For many years, Christlieb has also been making his way northward to Seattle and elsewhere in the Northwest, playing with Phil Kelly’s big band and saxophonist Bill Ramsay and showing up at Centrum’s Bud Shank Jazz Workshop in Port Townsend, Wash.

The most satisfying creative experience Christlieb has had of late, however, was a trip to the Netherlands last year to play with the famed Metropole Orchestra. He appeared as the featured soloist in Bill Holman’s concerto “Pete’s Suite” and as a last-minute fill-in for the ailing Bill Perkins (who subsequently passed away) on several sleek straightahead charts by the veteran Dutch composer-arranger Rob Pronk.

Christlieb leads me back to his office to sample a CD-R of the concert, which he hopes will be released, possibly on his own soon-to-be revived record label. He offers some blow-by-blow comments over the music. After one strong high note on the recording, Christlieb says someone in the Netherlands told him, “‘Nobody hits that high E like you do.’ I said, ‘My father told me a long time ago that God hates cowards. If you’re gonna hit that note, don’t fuck around.’ I made it a point to knock the ball out of the park, like Babe Ruth. Boom,” he laughs. “First pitch, right over the fence.”

The Metropole encounter has led Christlieb to think about approaching the “pops concert” circuit, where he could be a soloist. It would also, ironically, bring him back to the proximity of orchestral and classical music, his beginnings.

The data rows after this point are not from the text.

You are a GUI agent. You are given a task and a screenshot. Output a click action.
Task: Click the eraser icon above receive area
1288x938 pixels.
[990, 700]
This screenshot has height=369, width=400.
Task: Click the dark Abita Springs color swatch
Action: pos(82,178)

Dusk is falling in Northridge, on the sprawling property that Christlieb jokingly refers to as the “Plunderosa.” Leading me out, he says he recently paid off a 30-year mortgage on the place, and that decades of session work have left him with a pension so he “can afford to play $80 gigs if I want to.” He pauses, slaps his arm: “Mosquitoes are biting. Gotta move. Let’s eat,” he says addressing his three hungry dogs. They all turn away and saunter back to the big house.